- _SEITENAUSZUG_
◇ ◇ ◇

11/04/2024 - 11:10 to 11/07/2024
HAIT und online via Zoom

Description of the event

Bis weit in den 1990er Jahre hinein war die öffentliche Benennung historischer Tatsachen – wenn es etwa um die Beteiligung an Verbrechen vergangener Diktaturen und deren Unterstützung durch konkrete Institutionen und Personen ging – zugleich ein Akt der Gesellschaftskritik. Historische Aufklärung war nicht nur ein Angriff auf den vorherrschenden Unwillen, sich mit der gesellschaftlichen Verantwortung für vergangenes Unrecht auseinanderzusetzen, es ging zugleich darum, daraus Konsequenzen für unser demokratisches Gemeinwesen einzufordern. Heutzutage hat der international vielbeachtete deutsche „Sonderweg“ der selbstkritischen Aufarbeitung seine politische Brisanz weitgehend eingebüßt. Stattdessen greift ein selbstgefälliger Stolz auf das Erreichte um sich. Die Akzeptanz von Verschwörungstheorien und „Fake News“ tut ein Übriges, um historische Evidenz ihrer aufklärerischen Kraft zu berauben. Damit erodiert das gemeinsame Grundverständnis „historischer Tatsachen“. Dazu trägt die Kommodifizierung historischen Erzählens in den Unterhaltungsmedien bei: Ihre Wirkungsweise als Unterhaltung durch Affirmation von Identitäten beruht wesentlich auf „künstlerischen Freiheiten“ im Umgang mit Tatsachen, und fügt sich in die mit der geschichtspolitisch gebotenen Privilegierung von mehrheitsfähigen Opferperspektiven ein, die „Erinnerung“ über „Geschichte“ stellt.

◇ ◇ ◇

- _QUELLDATEN_
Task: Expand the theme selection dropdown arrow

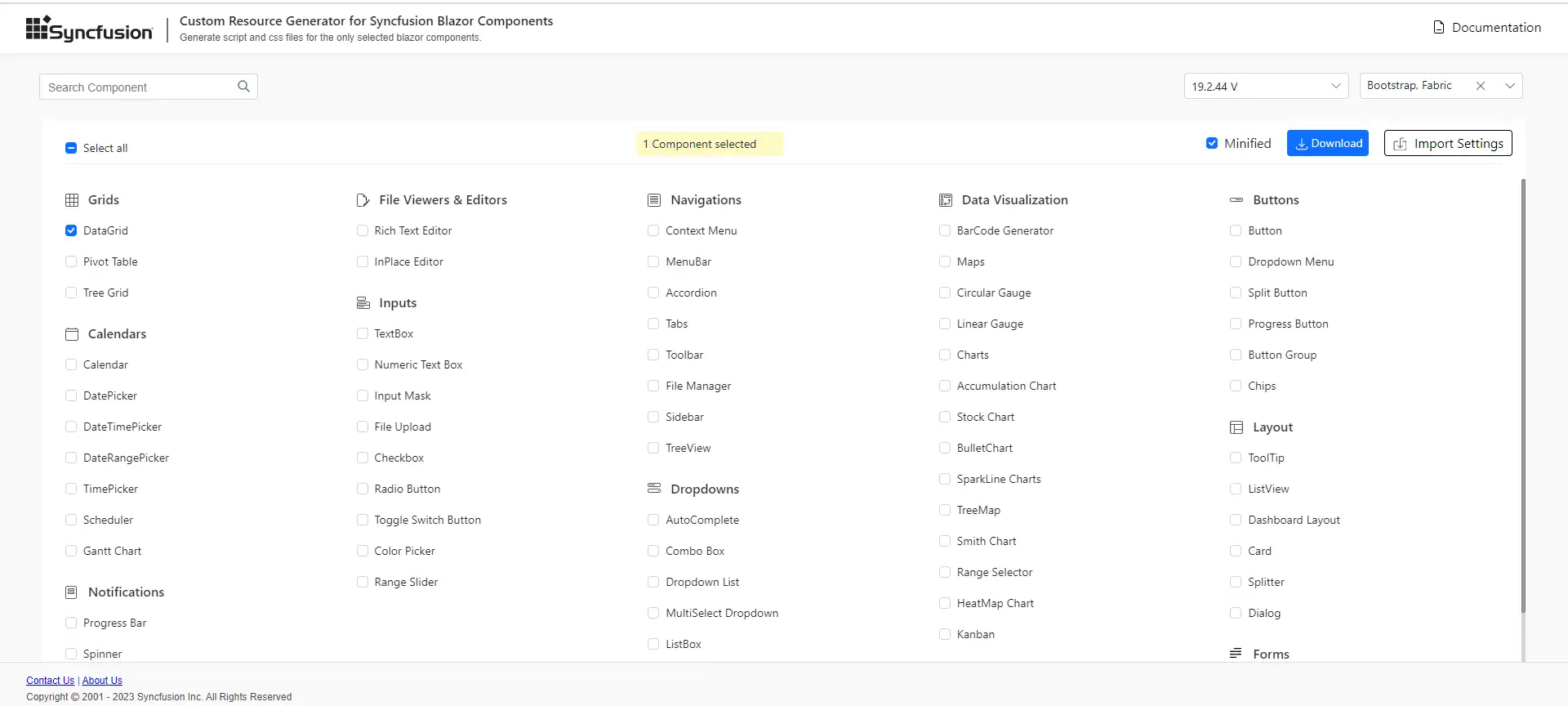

◇ ◇ ◇

- _AUFGABEN_
1. Übersetzen Sie den Satz „Stattdessen greift ein selbstgefälliger Stolz auf das Erreichte um sich.“ aus dem Seitenauszug ins Englische.
2. Erläutern Sie in ein bis drei Sätzen, warum die Kommodifizierung historischen Erzählens in den Unterhaltungsmedien laut Seitenauszug zur Erosion des gemeinsamen Grundverständnisses „historischer Tatsachen“ beiträgt.

- _LÖSUNGEN_
1. Instead, a complacent pride in what has been achieved is spreading.

2. Ihre Wirkungsweise als Unterhaltung durch Affirmation von Identitäten beruht wesentlich auf „künstlerischen Freiheiten“ im Umgang mit Tatsachen. Zudem fügt sie sich in die geschichtspolitisch gebotene Privilegierung mehrheitsfähiger Opferperspektiven ein, die „Erinnerung“ über „Geschichte“ stellt.